To understand the importance of each predictor in the Dynamic-DeepHit model, we took a leave-one-out approach. We removed one predictor at a time from the Dynamic-DeepHit model and retrained and retested the model. The change in the testing dataset AUROC was calculated for each feature removed: the greater the change in AUROC, the greater the importance of the predictor. To also understand the role of longitudinal clinical risk factors better in the Dynamic-DeepHit model, we examined the average trajectories of SBP, DBP, total cholesterol and HDL for the individuals whose predicted risk increased and those whose risk decreased in the Dynamic-DeepHit model. Trajectories were created via generalized estimating equations (GEE) to account for correlation between repeated measurements for individuals. The trajectories were visualized across exam times with the 95% confidence bands.

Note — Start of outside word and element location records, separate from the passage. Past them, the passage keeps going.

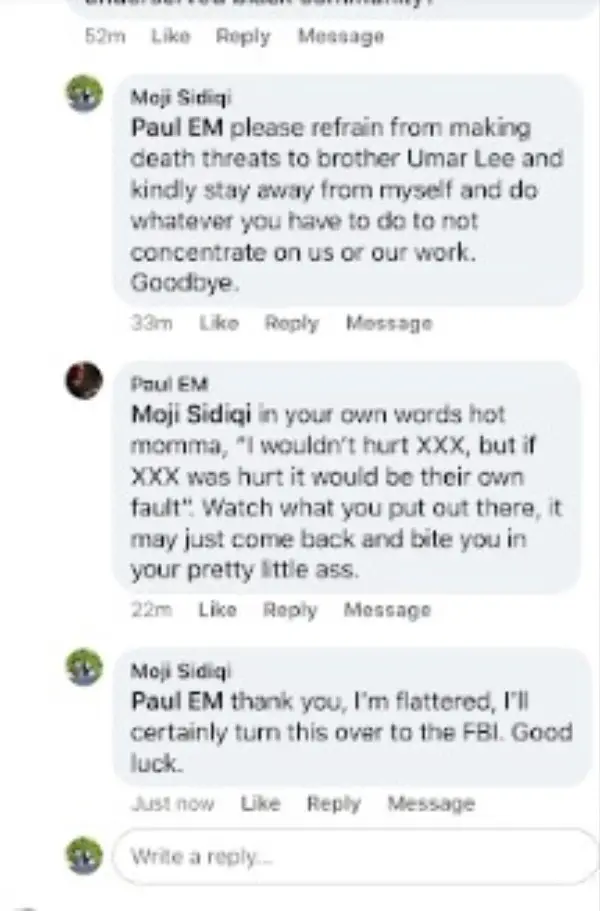Viewport: 600px width, 911px height.
Task: Like the 33m comment by Moji Sidiqi
Action: pyautogui.click(x=219, y=323)
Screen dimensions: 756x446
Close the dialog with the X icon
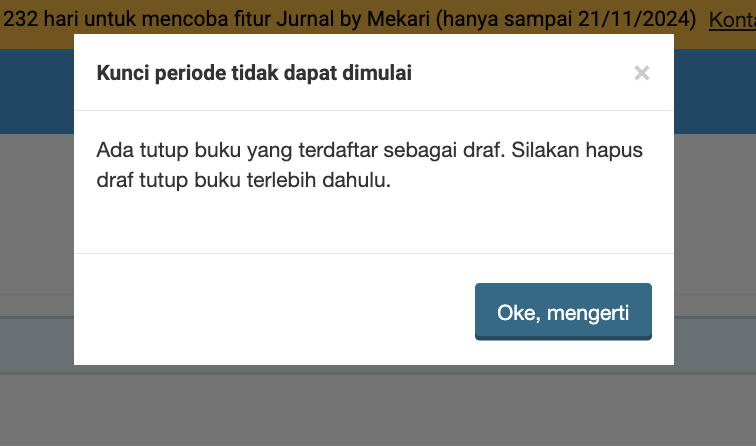pos(642,73)
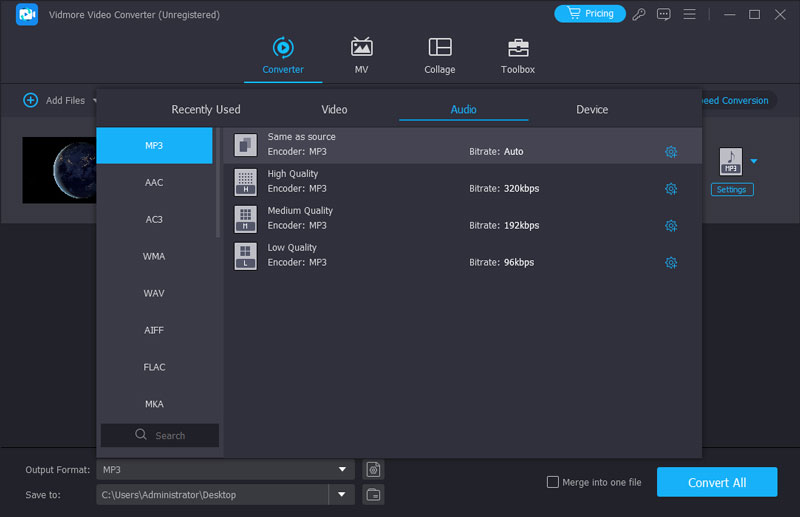The image size is (800, 517).
Task: Click the custom profile icon beside Output Format
Action: 373,469
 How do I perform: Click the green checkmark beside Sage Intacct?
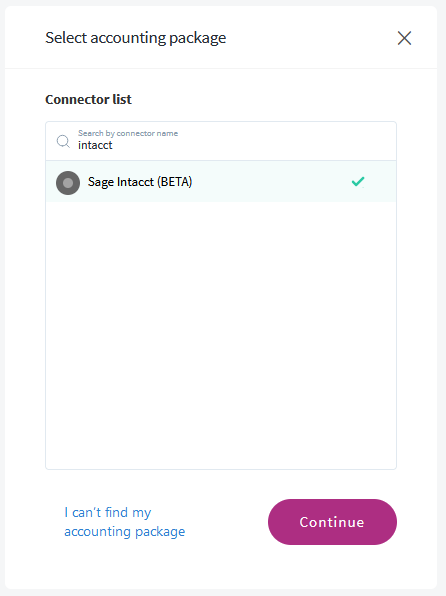point(358,182)

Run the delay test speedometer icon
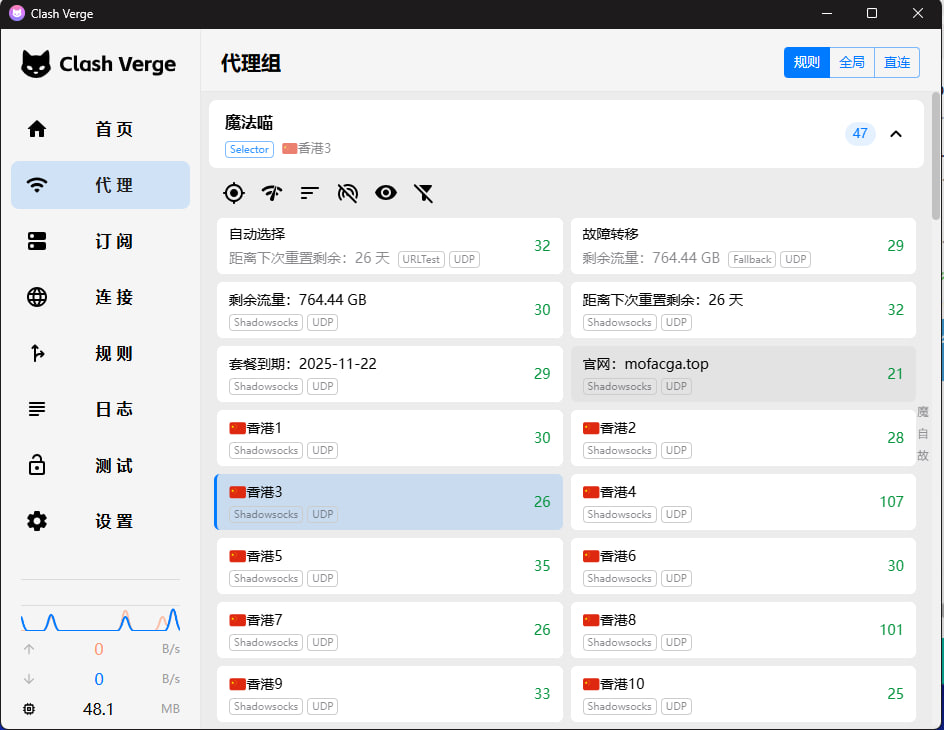[272, 193]
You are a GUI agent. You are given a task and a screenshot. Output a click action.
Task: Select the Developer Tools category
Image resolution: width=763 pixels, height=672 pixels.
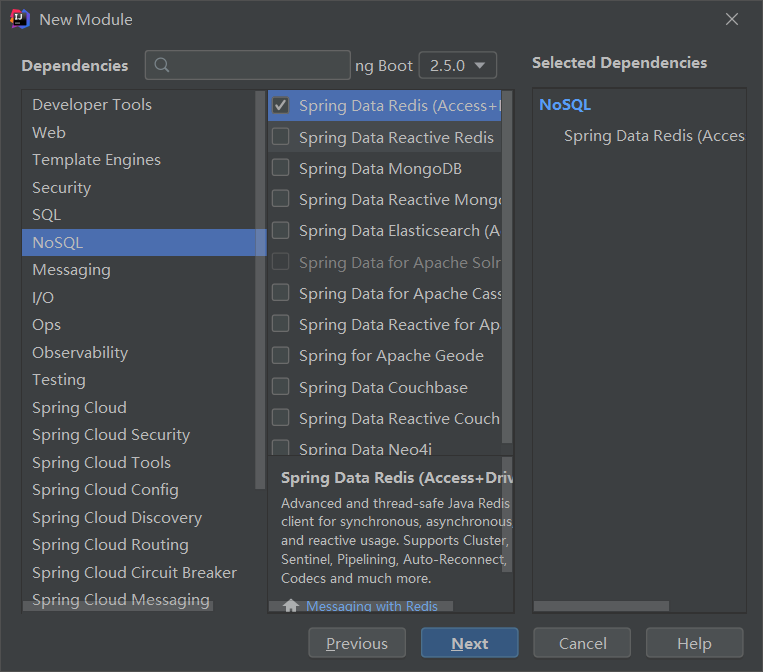coord(92,105)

Current blood pressure and cholesterol control guidelines use risk thresholds based on the PCE to inform clinical care. Physicians are advised to prescribe medium intensity statins if an individual’s ASCVD risk is over 7.5%. However, differentiation of individuals between the borderline and intermediate PCE risk groups could be improved. We calculated the net reclassification index (NRI) between the PCE and the Dynamic-DeepHit model, to understand how the Dynamic-DeepHit model changed individuals’ risk classification. We then conducted additional analysis to better understand the performance of the Dynamic-DeepHit model in borderline and intermediate groups, and how clinical behavior would be affected if the risk derived from the Dynamic-DeepHit model was used instead of risk from the PCE.
All statistical analysis was performed using Python version 3.8 and R 4.0.2. A 5% type-I error rate was used when calculating all confidence intervals.